_EXERCISE TASK_
Swap "Where should I click to" for "Where do I click to" throughout the records below, and reproduce every line otherwise unchanged.

_LISTED RECORDS_
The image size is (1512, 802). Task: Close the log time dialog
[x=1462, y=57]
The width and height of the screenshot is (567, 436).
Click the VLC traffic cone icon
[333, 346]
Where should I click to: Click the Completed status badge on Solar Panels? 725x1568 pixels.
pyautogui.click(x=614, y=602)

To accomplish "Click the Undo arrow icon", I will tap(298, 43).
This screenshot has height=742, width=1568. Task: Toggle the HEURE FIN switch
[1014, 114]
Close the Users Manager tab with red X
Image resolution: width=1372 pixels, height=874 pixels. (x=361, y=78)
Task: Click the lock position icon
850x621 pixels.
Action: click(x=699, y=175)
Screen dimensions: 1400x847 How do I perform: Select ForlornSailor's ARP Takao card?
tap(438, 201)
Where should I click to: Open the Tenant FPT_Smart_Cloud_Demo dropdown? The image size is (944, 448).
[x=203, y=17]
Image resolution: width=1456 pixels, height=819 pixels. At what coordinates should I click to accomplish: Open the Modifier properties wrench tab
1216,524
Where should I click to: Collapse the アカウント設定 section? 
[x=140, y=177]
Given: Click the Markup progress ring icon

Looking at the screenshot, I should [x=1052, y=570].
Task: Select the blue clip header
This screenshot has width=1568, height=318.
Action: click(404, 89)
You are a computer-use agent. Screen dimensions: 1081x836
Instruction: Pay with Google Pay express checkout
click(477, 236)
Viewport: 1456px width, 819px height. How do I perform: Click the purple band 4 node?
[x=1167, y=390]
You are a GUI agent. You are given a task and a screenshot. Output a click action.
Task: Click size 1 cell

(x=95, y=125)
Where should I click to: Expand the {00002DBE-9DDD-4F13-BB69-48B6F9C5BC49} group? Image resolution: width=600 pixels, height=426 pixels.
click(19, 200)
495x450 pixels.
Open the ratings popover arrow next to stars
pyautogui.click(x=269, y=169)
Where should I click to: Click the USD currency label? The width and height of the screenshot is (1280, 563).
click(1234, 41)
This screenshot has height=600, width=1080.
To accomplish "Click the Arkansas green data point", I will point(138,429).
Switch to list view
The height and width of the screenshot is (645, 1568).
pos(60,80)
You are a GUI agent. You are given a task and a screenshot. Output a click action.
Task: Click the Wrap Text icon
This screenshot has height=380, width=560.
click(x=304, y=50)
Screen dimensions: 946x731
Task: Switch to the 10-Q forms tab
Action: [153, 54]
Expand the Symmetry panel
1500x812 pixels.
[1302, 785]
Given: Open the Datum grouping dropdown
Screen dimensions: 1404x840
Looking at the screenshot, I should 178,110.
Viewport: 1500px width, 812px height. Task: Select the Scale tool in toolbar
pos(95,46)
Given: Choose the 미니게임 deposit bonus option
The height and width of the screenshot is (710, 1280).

_SOLUTION TO THIS EXERCISE_
The image size is (1512, 802). Task: Close the log time dialog
[x=1462, y=57]
The width and height of the screenshot is (567, 436).
Click the VLC traffic cone icon
[333, 346]
Where do I click to: Click the Completed status badge on Solar Panels? 725x1568 pixels.
pyautogui.click(x=614, y=602)

To accomplish "Click the Undo arrow icon", I will tap(298, 43).
This screenshot has height=742, width=1568. Task: Toggle the HEURE FIN switch
[1014, 114]
Close the Users Manager tab with red X
Image resolution: width=1372 pixels, height=874 pixels. (x=361, y=78)
Task: Click the lock position icon
850x621 pixels.
Action: click(x=699, y=175)
Screen dimensions: 1400x847 How do I perform: Select ForlornSailor's ARP Takao card?
tap(438, 201)
Where do I click to: Open the Tenant FPT_Smart_Cloud_Demo dropdown? The image size is (944, 448).
[x=203, y=17]
Image resolution: width=1456 pixels, height=819 pixels. At what coordinates should I click to accomplish: Open the Modifier properties wrench tab
1216,524
Where do I click to: Collapse the アカウント設定 section? 
[x=140, y=177]
Given: Click the Markup progress ring icon

Looking at the screenshot, I should [x=1052, y=570].
Task: Select the blue clip header
This screenshot has width=1568, height=318.
Action: click(404, 89)
You are a computer-use agent. Screen dimensions: 1081x836
Instruction: Pay with Google Pay express checkout
click(477, 236)
Viewport: 1456px width, 819px height. How do I perform: Click the purple band 4 node?
[x=1167, y=390]
You are a GUI agent. You are given a task and a screenshot. Output a click action.
Task: Click size 1 cell

(x=95, y=125)
Where do I click to: Expand the {00002DBE-9DDD-4F13-BB69-48B6F9C5BC49} group? Image resolution: width=600 pixels, height=426 pixels.
click(19, 200)
495x450 pixels.
Open the ratings popover arrow next to stars
pyautogui.click(x=269, y=169)
Where do I click to: Click the USD currency label? The width and height of the screenshot is (1280, 563).
click(1234, 41)
This screenshot has height=600, width=1080.
To accomplish "Click the Arkansas green data point", I will point(138,429).
Switch to list view
The height and width of the screenshot is (645, 1568).
pos(60,80)
You are a GUI agent. You are given a task and a screenshot. Output a click action.
Task: Click the Wrap Text icon
This screenshot has height=380, width=560.
click(x=304, y=50)
Screen dimensions: 946x731
Task: Switch to the 10-Q forms tab
Action: [153, 54]
Expand the Symmetry panel
1500x812 pixels.
[1302, 785]
Given: Open the Datum grouping dropdown
Screen dimensions: 1404x840
Looking at the screenshot, I should 178,110.
Viewport: 1500px width, 812px height. Task: Select the Scale tool in toolbar
pos(95,46)
Given: Choose the 미니게임 deposit bonus option
The height and width of the screenshot is (710, 1280).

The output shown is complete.